In Patients with Vascular Disease, Treating Sleep Apnea Does Not Reduce the Risk of Cardiovascular Events
Am Fam Physician. 2017 Jan 15;95(2):123.
Does the use of continuous positive airway pressure (CPAP) reduce the likelihood of cardiovascular events?
Compared with usual care, the use of CPAP provides a modest improvement in daytime sleepiness, but does not reduce the likelihood of cardiovascular events, even in a high-risk population. (Level of Evidence = 1b)
Because patients with moderate to severe obstructive sleep apnea have frequent episodes of hypoxia, is it possible that those episodes can trigger cardiovascular events? This physiologically plausible hypothesis has been widely considered, and observational studies have provided it with some support, but it has never been tested in a clinical trial. These investigators, mostly from Australia and China, recruited patients 45 to 75 years of age with known coronary artery or cerebrovascular disease and moderate to severe obstructive sleep apnea. The latter was defined as at least 12 drops per hour in the oxygen saturation of at least 4%. Patients with severe daytime sleepiness, very severe hypoxemia, or Cheyne-Stokes respirations were excluded. Although patients knew whether they were using CPAP, outcomes were adjudicated by masked outcome assessors.
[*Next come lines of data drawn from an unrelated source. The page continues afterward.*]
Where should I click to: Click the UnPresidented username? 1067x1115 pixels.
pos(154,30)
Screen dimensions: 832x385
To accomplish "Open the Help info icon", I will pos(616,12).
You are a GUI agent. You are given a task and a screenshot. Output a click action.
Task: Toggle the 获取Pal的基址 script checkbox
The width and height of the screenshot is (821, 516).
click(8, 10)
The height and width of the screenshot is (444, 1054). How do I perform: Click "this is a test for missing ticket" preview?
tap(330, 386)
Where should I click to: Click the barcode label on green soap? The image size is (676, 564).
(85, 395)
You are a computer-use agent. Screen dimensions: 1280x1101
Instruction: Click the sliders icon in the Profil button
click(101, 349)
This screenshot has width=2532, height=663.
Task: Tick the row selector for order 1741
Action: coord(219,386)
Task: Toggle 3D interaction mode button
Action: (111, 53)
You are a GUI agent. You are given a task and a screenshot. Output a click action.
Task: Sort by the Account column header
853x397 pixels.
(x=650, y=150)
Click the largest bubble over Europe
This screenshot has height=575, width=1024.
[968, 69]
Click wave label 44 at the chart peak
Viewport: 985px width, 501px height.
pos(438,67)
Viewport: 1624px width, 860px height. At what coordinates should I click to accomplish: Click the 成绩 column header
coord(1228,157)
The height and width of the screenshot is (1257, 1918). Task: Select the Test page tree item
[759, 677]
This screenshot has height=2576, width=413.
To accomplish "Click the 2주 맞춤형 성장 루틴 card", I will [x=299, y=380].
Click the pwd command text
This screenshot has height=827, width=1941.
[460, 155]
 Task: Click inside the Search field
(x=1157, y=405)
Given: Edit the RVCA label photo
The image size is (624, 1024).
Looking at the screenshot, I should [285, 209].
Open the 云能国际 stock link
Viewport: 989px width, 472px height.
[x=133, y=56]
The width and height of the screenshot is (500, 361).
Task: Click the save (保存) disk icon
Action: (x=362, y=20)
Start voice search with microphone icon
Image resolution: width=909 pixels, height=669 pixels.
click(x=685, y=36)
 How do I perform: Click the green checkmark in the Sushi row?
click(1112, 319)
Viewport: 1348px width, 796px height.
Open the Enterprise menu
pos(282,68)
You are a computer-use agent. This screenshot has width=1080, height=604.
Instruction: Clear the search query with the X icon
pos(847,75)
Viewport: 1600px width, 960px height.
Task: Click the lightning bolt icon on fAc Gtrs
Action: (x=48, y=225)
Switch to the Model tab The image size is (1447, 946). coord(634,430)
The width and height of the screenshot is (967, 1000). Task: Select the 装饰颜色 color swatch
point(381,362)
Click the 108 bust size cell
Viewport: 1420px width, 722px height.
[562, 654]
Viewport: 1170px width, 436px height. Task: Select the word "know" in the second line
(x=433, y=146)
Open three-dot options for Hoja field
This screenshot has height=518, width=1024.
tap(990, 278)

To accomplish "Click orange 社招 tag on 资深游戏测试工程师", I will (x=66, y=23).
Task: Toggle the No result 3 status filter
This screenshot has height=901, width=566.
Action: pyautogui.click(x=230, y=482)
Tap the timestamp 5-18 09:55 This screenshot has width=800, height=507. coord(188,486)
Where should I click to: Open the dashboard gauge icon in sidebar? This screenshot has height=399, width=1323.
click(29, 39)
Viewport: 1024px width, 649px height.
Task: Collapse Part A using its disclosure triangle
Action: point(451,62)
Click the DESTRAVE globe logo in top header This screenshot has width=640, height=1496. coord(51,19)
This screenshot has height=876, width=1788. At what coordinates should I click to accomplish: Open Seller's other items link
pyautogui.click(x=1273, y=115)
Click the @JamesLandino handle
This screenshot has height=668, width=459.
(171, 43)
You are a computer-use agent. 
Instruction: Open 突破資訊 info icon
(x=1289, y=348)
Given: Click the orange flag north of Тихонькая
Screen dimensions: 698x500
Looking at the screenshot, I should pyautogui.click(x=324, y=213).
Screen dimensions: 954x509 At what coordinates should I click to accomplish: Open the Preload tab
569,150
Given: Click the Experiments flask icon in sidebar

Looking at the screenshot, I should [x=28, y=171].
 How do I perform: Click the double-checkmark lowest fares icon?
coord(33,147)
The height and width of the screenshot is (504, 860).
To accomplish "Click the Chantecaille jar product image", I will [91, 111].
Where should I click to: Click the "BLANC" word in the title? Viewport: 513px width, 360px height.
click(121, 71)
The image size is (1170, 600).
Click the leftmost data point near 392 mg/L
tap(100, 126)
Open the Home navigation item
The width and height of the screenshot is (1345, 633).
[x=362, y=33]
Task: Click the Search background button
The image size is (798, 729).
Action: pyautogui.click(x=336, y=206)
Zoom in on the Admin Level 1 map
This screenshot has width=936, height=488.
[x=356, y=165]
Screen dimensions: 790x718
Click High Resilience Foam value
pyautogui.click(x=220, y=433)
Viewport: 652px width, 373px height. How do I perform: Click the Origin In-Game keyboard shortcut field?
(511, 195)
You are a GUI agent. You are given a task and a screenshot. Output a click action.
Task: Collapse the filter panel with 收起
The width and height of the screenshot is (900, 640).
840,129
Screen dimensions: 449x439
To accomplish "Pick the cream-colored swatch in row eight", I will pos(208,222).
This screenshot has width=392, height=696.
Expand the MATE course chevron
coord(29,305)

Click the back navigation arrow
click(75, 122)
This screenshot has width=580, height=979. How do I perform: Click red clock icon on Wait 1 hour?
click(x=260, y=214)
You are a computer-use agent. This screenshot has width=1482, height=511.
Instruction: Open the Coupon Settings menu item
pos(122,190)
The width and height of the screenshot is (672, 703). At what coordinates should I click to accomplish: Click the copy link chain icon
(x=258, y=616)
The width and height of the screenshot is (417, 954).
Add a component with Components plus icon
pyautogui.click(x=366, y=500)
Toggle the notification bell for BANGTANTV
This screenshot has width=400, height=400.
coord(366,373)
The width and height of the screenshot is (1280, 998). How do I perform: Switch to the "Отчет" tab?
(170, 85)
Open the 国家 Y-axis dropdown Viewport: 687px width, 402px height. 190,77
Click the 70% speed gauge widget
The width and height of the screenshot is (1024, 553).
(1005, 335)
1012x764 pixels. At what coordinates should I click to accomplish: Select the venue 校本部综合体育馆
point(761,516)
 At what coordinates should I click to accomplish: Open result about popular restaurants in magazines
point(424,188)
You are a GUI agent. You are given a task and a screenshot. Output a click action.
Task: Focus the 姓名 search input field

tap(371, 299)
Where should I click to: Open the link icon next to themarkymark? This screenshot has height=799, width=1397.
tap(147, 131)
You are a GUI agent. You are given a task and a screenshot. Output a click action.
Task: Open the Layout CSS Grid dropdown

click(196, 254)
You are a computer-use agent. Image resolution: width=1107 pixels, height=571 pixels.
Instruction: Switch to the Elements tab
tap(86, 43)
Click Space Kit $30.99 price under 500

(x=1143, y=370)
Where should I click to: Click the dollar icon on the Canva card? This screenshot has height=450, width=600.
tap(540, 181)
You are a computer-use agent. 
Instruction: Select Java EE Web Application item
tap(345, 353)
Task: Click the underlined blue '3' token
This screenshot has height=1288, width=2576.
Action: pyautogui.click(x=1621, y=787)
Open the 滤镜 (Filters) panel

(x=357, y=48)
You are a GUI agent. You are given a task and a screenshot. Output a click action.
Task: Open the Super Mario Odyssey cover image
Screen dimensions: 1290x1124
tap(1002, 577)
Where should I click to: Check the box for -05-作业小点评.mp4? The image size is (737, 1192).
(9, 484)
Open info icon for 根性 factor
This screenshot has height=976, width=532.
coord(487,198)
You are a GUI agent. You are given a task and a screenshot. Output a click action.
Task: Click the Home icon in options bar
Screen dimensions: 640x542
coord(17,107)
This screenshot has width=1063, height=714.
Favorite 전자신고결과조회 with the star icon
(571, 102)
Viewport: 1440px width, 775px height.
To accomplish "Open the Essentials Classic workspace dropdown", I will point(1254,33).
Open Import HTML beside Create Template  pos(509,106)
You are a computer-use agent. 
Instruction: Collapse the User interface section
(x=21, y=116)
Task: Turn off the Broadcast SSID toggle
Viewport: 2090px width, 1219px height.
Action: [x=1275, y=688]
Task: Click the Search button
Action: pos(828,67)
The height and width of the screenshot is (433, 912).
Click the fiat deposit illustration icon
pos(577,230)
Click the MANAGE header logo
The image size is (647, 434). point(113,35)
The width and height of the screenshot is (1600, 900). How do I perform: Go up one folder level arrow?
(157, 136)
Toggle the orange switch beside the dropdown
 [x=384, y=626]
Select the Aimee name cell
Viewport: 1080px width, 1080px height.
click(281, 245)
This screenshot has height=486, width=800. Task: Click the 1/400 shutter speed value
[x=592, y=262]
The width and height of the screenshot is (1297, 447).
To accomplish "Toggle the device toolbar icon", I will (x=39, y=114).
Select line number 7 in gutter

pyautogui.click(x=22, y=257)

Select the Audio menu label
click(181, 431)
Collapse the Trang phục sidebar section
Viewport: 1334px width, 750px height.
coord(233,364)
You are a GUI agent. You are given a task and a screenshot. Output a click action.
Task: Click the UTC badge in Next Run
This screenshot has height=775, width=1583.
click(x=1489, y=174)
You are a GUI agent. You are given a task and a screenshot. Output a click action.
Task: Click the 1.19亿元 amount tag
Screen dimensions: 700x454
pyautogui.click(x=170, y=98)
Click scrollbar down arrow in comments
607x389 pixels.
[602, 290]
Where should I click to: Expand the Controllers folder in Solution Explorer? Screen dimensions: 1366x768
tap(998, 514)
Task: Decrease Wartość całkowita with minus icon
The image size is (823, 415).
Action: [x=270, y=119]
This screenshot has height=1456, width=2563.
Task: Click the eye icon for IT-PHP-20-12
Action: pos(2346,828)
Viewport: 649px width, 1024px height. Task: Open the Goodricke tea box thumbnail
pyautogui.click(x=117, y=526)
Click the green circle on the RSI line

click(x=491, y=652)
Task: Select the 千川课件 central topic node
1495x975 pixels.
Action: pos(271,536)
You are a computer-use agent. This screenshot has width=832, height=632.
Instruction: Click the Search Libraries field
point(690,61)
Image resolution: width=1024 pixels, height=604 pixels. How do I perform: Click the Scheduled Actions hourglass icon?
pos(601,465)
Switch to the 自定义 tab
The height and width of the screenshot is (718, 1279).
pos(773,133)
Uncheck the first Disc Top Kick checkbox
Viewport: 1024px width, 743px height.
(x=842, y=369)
The mean age of the 2,687 participants was 61 years, most were men, and the mean body mass index was 29 kg per m2. They were randomized to use CPAP or to continue usual care. At the end of follow-up (mean = 3.7 years), there was no difference between groups in the composite outcome of cardiovascular death, myocardial infarction, stroke, acute coronary syndrome, hospitalization for heart failure, or transient ischemic attack (17.0% for the CPAP group, 15.4% for the usual care group; P = .34). There was no significant difference in any of the individual outcomes. The CPAP group had greater reductions in sleepiness than the usual care group, approximately 2.5 points on the 24-point Epworth Sleepiness Scale, which is of marginal clinical significance.